─── Texto dado

El 28 de julio del 2021 se cumplen doscientos años de la proclamación de Independencia del Perú. Esta celebración es un excelente momento para que los peruanos reflexionemos sobre lo que aún nos falta por hacer como nación, pero también para conmemorar lo positivo y los retos superados. En esta edición, dos historiadores evalúan el progreso que hemos tenido desde el inicio de la república.
No tenemos que ser perfectos para ser buenos, por Mauricio Novoa
“No necesitamos ser perfectos para celebrar la extraordinaria historia del país en estos 200 años”.
En julio de 1821, la mayoría de peruanos posiblemente no querían ni la independencia ni la república, pero decidido el resultado en Ayacucho se pusieron a trabajar en la construcción de un país. Los compatriotas que estuvieron del lado del rey no fueron traidores. Sin necesidad de guillotinas ni comités de salvación pública, los antiguos oidores juraron lealtad a la nación peruana, los militares dejaron los estandartes reales y el clero prescindió del beneplácito de la corona para su nombramiento.
Apenas una década atrás, un descendiente de Túpac Yupanqui participaba de la asamblea constituyente de Cádiz. Como nuestros pares americanos y europeos, nacimos con un gobierno censitario, en donde solo un puñado de ciudadanos tuvo el derecho al voto, pero, a contrapelo del mundo, que vivía mayoritariamente en satrapías, tuvimos el coraje adoptar un régimen democrático. Durante los siglos XIX y XX, el derecho al voto y los derechos ciudadanos se fueron expandiendo casi en paralelo con las otras democracias en el mundo. Posiblemente fue un exceso de optimismo adoptar un Parlamento sin un poder moderador. Sin embargo, la aparición de grandes parlamentarios, pensadores y polemistas (reflejo de nuestra larga tradición universitaria), y una buena dosis de persistencia, terminaron por construir cultura política basada en la división de poderes.

──────
─── Filas

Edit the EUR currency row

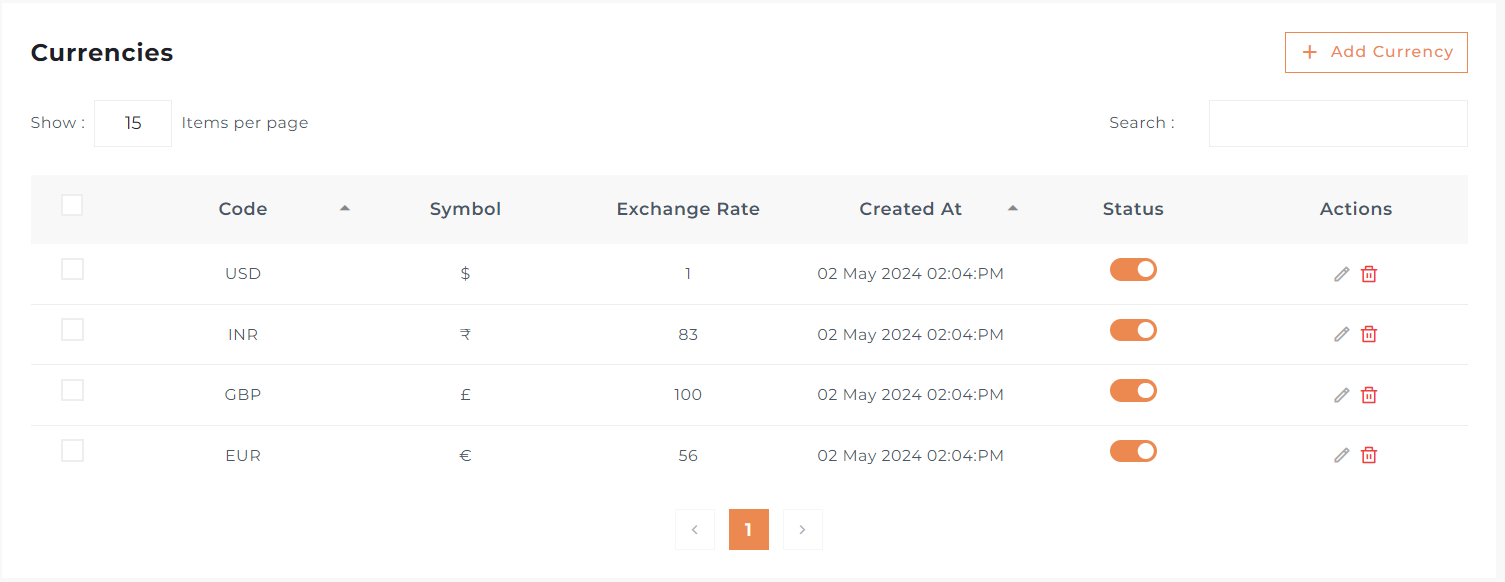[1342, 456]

──────
─── Filas

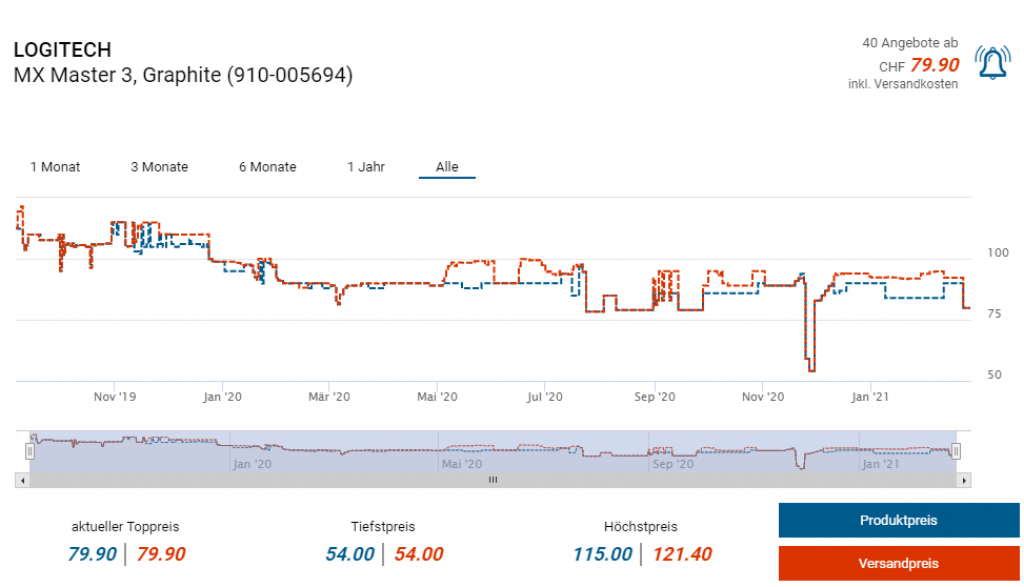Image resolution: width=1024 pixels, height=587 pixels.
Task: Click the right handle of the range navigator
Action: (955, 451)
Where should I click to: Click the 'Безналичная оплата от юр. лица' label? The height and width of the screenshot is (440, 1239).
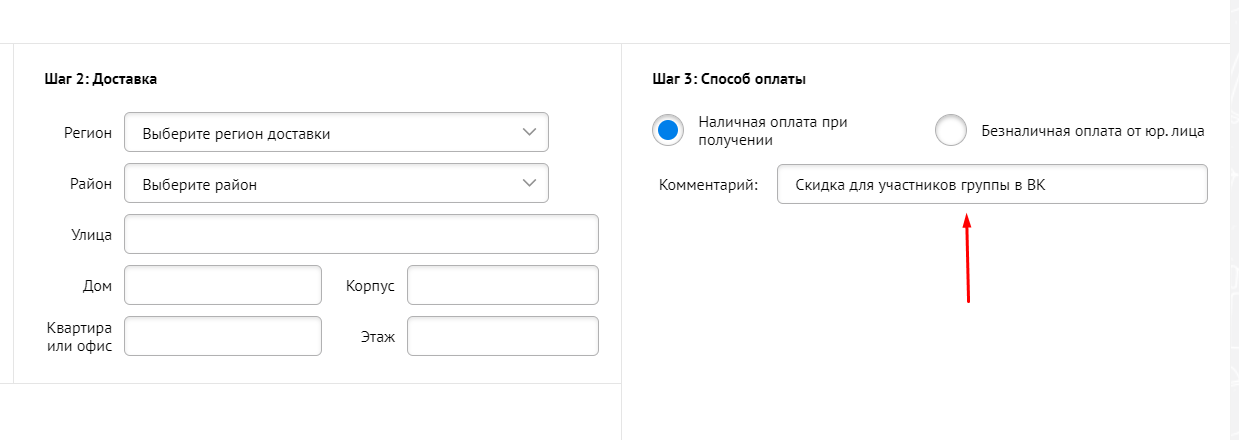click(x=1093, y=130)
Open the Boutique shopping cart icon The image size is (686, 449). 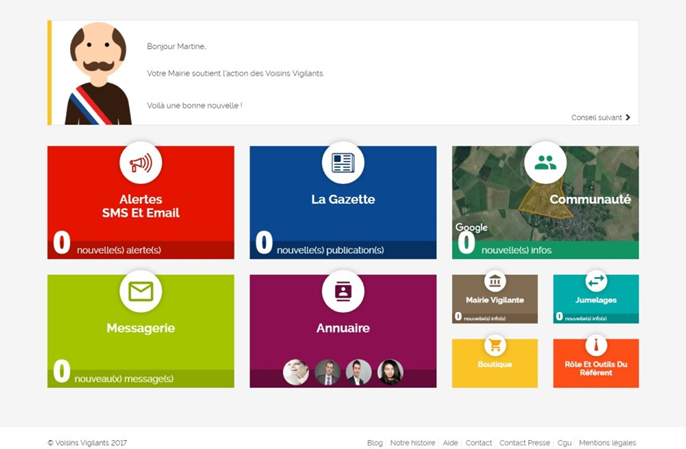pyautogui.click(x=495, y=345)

──────

Pedido dado -
Contesta en una línea cada pregunta, según el texto sobre el bicentenario del Perú:
(a) ¿En qué fecha se cumplen doscientos años de la proclamación de Independencia?
(b) ¿Quién participaba de la asamblea constituyente de Cádiz apenas una década atrás?
(c) ¿De qué prescindió el clero para su nombramiento?

Respuesta completa -
(a) El 28 de julio del 2021.
(b) Un descendiente de Túpac Yupanqui.
(c) Del beneplácito de la corona.